Hi, welcome. This is Ander from ZenRows. Today well show you, step-by-step, how to scrape a website using Python. We picked Remotive.io for the demo, a remote job board. Lets dive in! Once on the page, right-click and inspect to show DevTools on the Elements tab. It will show all the elements on the page. Then click on the "select item" on the menu bar, and this will highlight every item that our mouse hovers. Select the wrapper of the job offer list. It has an ID of "initial_job_list". Well go to the console to get it using "document.getElementById". Click on in and it will take you back to the Elements tab. Once there, we can see that every job offer has a "job-tile" class. Once again, we go to the console and select them with "querySelectorAll". And there, we see an array with more than a hundred elements. Each one of these being a job offer. And inside each of them, we can see another item with the "job-tile-title" class, which is the job position.
After inspecting the page, we go to the editor and import "requests", the library well use to obtain the HTML. Next, create a variable with the URL we want - remotive.io - and call "requests.get" with it. Thats the function that will fetch the content for us. And finally, we print the response. We go to the console to run the script by executing python and name of the file you just created. And we see that its a 200 response, meaning that everything went OK. Now were printing "response.ok", a boolean that will mark if its a right or wrong result. In this case true means everything went OK. Next, we print the text and see that the HTML is there. And once again, Everything went OK.

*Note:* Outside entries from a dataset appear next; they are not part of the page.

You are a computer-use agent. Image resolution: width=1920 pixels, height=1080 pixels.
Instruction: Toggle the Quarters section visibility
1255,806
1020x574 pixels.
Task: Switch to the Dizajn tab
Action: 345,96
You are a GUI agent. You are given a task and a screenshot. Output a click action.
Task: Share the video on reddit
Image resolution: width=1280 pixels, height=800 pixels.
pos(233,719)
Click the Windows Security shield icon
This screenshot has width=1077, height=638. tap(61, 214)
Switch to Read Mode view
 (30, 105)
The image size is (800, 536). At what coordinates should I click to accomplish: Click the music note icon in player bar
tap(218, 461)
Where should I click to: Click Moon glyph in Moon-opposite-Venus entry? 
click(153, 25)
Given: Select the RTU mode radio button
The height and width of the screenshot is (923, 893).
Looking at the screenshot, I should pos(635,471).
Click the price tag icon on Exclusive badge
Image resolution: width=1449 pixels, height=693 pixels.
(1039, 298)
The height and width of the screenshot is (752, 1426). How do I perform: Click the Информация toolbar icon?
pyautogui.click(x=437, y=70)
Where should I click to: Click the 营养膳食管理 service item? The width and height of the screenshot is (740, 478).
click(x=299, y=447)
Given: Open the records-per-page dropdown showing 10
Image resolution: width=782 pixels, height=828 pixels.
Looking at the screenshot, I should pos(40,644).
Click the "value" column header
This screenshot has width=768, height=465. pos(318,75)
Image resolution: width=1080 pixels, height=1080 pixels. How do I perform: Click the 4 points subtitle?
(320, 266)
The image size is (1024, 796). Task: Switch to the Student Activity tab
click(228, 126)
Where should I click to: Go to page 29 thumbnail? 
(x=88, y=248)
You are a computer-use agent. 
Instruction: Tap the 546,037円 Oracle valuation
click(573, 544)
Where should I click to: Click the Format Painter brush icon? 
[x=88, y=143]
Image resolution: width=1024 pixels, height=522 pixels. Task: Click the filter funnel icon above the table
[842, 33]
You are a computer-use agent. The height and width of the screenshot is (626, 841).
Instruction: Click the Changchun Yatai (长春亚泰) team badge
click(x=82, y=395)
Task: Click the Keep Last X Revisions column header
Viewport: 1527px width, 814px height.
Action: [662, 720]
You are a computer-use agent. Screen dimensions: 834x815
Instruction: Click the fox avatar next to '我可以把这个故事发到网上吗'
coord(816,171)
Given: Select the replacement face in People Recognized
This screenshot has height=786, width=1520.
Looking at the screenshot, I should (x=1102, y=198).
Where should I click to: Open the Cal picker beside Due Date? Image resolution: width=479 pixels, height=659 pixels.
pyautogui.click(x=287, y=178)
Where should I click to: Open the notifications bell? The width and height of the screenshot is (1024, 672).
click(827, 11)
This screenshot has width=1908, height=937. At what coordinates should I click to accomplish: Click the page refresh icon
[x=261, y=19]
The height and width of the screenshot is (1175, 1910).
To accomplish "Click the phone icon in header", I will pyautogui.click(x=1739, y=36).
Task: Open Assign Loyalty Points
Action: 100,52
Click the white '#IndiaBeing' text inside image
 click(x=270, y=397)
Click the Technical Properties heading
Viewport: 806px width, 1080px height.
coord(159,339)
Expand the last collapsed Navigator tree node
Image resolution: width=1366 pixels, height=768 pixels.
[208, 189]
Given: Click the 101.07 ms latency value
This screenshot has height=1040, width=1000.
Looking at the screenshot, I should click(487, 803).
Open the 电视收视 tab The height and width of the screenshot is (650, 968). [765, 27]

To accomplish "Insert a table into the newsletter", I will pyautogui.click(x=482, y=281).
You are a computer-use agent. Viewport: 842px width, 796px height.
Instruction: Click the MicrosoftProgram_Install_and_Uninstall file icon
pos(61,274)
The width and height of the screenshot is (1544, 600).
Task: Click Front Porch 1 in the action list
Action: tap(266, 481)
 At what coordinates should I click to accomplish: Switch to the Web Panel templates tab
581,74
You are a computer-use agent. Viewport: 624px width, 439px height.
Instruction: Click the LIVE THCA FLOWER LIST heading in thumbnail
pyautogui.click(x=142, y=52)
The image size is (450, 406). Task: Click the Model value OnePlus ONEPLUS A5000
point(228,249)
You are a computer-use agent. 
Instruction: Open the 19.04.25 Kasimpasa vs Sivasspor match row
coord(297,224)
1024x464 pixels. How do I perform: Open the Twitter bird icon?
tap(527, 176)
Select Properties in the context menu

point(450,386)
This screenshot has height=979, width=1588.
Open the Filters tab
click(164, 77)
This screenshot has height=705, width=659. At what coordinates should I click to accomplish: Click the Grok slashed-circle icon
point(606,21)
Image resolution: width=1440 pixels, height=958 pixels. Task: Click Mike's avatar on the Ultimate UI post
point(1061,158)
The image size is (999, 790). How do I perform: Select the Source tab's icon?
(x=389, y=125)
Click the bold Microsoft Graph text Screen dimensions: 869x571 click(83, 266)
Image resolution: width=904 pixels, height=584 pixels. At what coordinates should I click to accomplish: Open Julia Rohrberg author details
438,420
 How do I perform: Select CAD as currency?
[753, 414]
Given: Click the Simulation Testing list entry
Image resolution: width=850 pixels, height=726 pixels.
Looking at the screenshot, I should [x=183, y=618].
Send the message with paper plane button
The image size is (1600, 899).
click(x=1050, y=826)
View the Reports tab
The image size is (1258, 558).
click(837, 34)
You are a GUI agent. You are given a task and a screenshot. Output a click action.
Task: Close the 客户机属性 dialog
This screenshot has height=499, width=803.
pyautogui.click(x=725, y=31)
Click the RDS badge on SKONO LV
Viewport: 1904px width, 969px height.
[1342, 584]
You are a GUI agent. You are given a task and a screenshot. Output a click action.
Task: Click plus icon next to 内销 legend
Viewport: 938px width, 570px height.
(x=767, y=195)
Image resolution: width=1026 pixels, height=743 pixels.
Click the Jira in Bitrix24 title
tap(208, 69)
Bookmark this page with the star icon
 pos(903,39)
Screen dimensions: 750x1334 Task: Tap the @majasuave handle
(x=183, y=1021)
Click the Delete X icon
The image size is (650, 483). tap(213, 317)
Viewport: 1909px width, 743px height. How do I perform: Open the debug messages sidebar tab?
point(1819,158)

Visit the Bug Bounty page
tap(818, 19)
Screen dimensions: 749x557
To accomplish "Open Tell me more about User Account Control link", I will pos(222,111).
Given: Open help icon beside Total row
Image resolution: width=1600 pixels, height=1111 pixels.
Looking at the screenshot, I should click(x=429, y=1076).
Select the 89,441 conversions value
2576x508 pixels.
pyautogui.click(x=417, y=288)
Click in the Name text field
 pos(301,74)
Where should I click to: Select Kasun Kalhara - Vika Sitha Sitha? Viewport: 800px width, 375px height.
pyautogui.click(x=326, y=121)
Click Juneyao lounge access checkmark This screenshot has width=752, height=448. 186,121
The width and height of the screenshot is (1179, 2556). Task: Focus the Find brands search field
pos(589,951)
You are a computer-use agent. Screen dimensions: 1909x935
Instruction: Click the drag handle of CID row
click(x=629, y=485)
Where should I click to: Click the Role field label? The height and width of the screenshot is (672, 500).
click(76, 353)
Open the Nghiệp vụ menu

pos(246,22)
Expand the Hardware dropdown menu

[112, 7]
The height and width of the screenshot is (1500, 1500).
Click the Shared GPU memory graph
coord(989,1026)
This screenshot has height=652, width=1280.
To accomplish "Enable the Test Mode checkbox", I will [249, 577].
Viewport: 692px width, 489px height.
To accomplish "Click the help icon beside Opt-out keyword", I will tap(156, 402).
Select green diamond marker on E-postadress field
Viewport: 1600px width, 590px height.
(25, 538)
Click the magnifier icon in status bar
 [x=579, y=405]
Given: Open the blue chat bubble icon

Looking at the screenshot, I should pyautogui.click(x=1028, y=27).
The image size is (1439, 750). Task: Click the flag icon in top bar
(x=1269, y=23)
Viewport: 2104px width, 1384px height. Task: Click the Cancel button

Moving to a different topic, well address the primary pain with web scraping, which is getting blocked. The main reason you can get blocked is making too many requests from the same IP, and using proxies will avoid that because each request will get a different IP. In this case, were adding ZenRows proxy. Its URL consists of your key "@proxy.zenrows.com" and port eight-thousand-and-one. With that and adding "proxies" to the request, everything will get routed through ZenRows, and you wont have to worry about getting blocked by IP. If we run it, the script will do exactly the same as before. Well continue without the proxy part for simplicity. But lets keep in mind that we can add it back anytime.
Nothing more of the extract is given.